[Raw records]
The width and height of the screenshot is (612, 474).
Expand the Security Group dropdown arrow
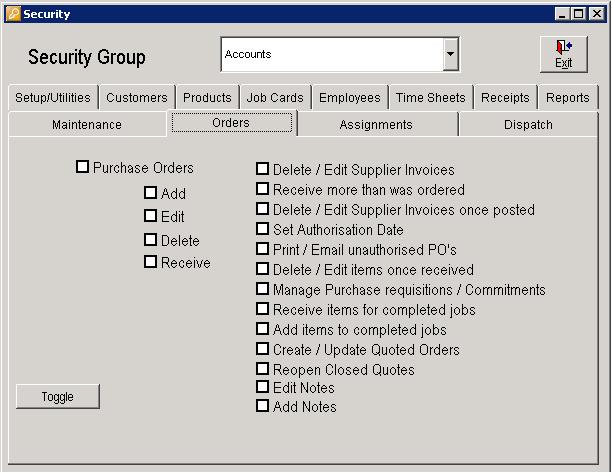tap(451, 55)
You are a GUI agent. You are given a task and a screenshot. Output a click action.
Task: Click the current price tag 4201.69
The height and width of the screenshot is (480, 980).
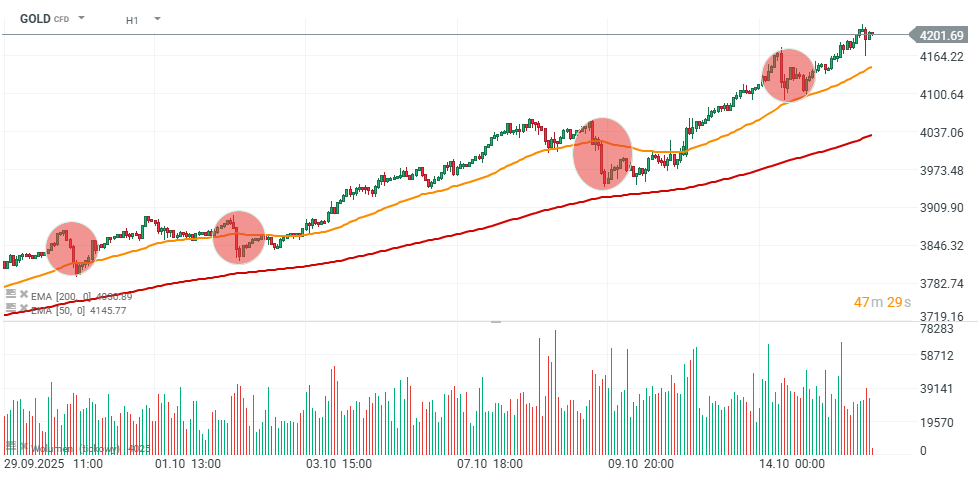[941, 36]
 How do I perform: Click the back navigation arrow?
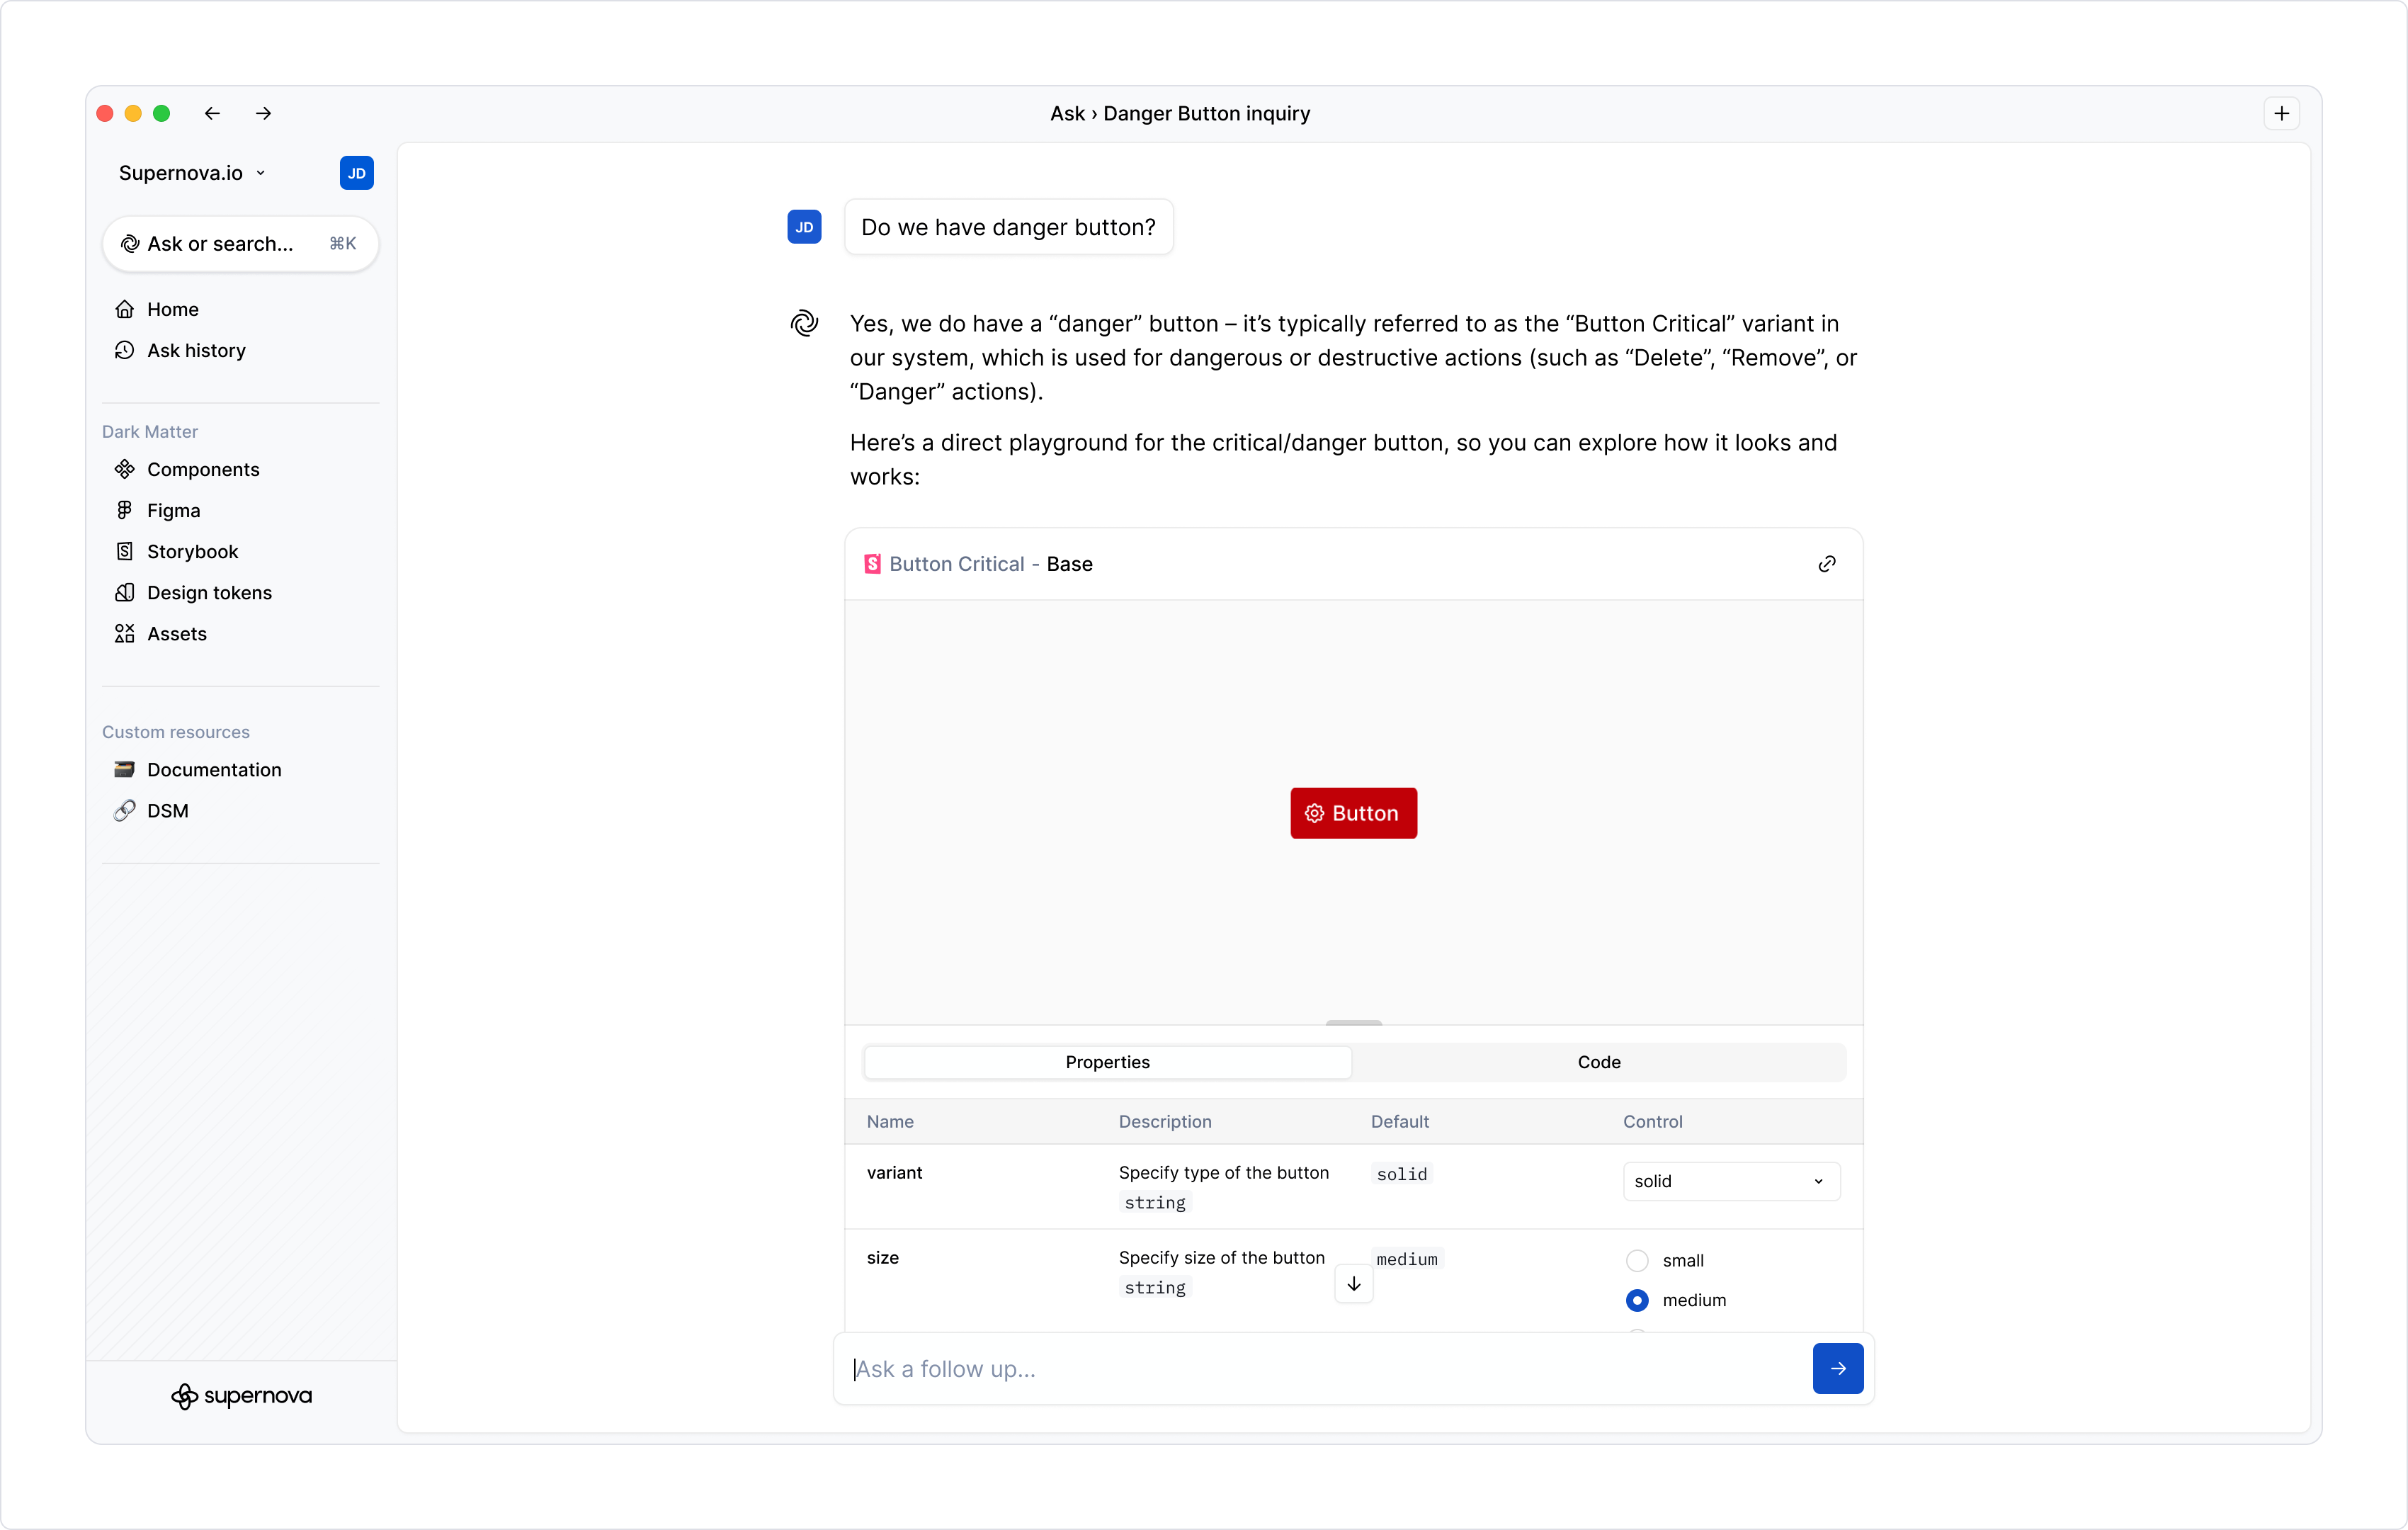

**Written task**
In all of the entries above, substitute "image" for every occurrence of "screenshot" and reproduce the lines with nothing else altered. Omit the pictures from the output.

**Result of this task**
The width and height of the image is (612, 474).
Expand the Security Group dropdown arrow
tap(451, 55)
You are a GUI agent. You are given a task and a image. Output a click action.
Task: Click the current price tag 4201.69
The height and width of the image is (480, 980).
[941, 36]
 How do I perform: Click the back navigation arrow?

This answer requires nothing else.